> _FRAGMENTO_:
El año litúrgico predicado por Benedicto XVI. Ciclo C

|

Edición preparada por Pablo Cervera, BAC, Madrid 2015, 502 páginas

  1. La desesperante tragedia de la insulsa predicación actual

Multitud de fieles soportan la homilía dominical y festiva del sacerdote o del obispo como un verdadero martirio. No se trata de las personas que acuden a la liturgia de modo ocasional, como sucede en las primeras comuniones o los funerales, sino de fieles asiduos que salen del templo exactamente igual que entraron. Más aún, portan con ellos una sensación de cansancio porque no les han transmitido absolutamente nada en la predicación, que en modo alguno es lo más importante de la Santa Misa, pero que es necesaria para su formación continua y como alimento espiritual de sus almas.

Si bien la oratoria es un don con el que se nace, un carisma, no deja de ser también una tarea del sacerdote. Antes del Vaticano II se impartía en los seminarios una asignatura de oratoria sagrada que sin motivo alguno se suprimió y así se mantiene a pesar de que es una obviedad la necesidad urgente de que los sacerdotes comuniquen la Palabra de Dios adecuadamente, también de manera humana. Del mismo modo que en un gran número de facultades civiles se enseña a hablar en público, esta formación básica debería volver a impartirse a los seminaristas.

> _EJERCICIOS_:
- a) Transcribe del fragmento sobre la predicación el pasaje que empieza en las palabras "El año litúrgico" y termina después de "de sus almas.".
- b) Responde según el fragmento sobre la predicación:
(i) ¿Cuántas páginas tiene la edición preparada por Pablo Cervera?
(ii) ¿En qué ocasiones acuden a la liturgia las personas que van de modo ocasional?
(iii) ¿Qué asignatura se impartía en los seminarios antes del Vaticano II?
- c) Escribe la continuación del fragmento sobre la predicación a partir de su última oración.

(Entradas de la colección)
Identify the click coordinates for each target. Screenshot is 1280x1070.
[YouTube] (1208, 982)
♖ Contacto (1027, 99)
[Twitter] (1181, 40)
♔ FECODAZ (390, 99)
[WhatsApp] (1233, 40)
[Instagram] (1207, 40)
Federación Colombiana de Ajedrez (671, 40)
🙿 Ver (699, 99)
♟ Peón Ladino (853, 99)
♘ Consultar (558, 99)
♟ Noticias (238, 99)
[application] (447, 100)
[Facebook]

> _RESPUESTAS POR TAREA_:
- a)
El año litúrgico predicado por Benedicto XVI. Ciclo C

|

Edición preparada por Pablo Cervera, BAC, Madrid 2015, 502 páginas

  1. La desesperante tragedia de la insulsa predicación actual

Multitud de fieles soportan la homilía dominical y festiva del sacerdote o del obispo como un verdadero martirio. No se trata de las personas que acuden a la liturgia de modo ocasional, como sucede en las primeras comuniones o los funerales, sino de fieles asiduos que salen del templo exactamente igual que entraron. Más aún, portan con ellos una sensación de cansancio porque no les han transmitido absolutamente nada en la predicación, que en modo alguno es lo más importante de la Santa Misa, pero que es necesaria para su formación continua y como alimento espiritual de sus almas.

- b)
(i) 502 páginas.
(ii) En las primeras comuniones o los funerales.
(iii) Oratoria sagrada.

- c)
Sin embargo, todavía mucho más importante que el continente, es decir la forma del discurso, lo es el contenido, el fondo de lo comunicado. Y aquí no caben las excusas de la falta de tiempo porque este es uno de los cometidos principales a los que el sacerdote se comprometió el día de su ordenación: «¿Realizaréis el ministerio de la Palabra preparando la predicación del Evangelio y la exposición de la fe católica con dedicación y sabiduría?»[1]. «Empeñarán todas sus energías en corresponder a esta misión, que tiene primacía en su ministerio»[2].

Nadie puede dudar de la decadencia de la predicación sagrada desde el Vaticano II debido a su degradación por tres motivos fundamentales.

a) La falta de oración, de vida espiritual en el clero y por lo tanto de una penetración espiritual íntima y personal en la liturgia.

b) La falta de formación remota causada por una formación deficiente, cuando no herética, durante la época del seminario. Entonces se aprendieron las opiniones de los distintos teólogos de moda, pero no se asimilaron los principios de la filosofía perenne, el patrimonio del Magisterio y la Tradición católica.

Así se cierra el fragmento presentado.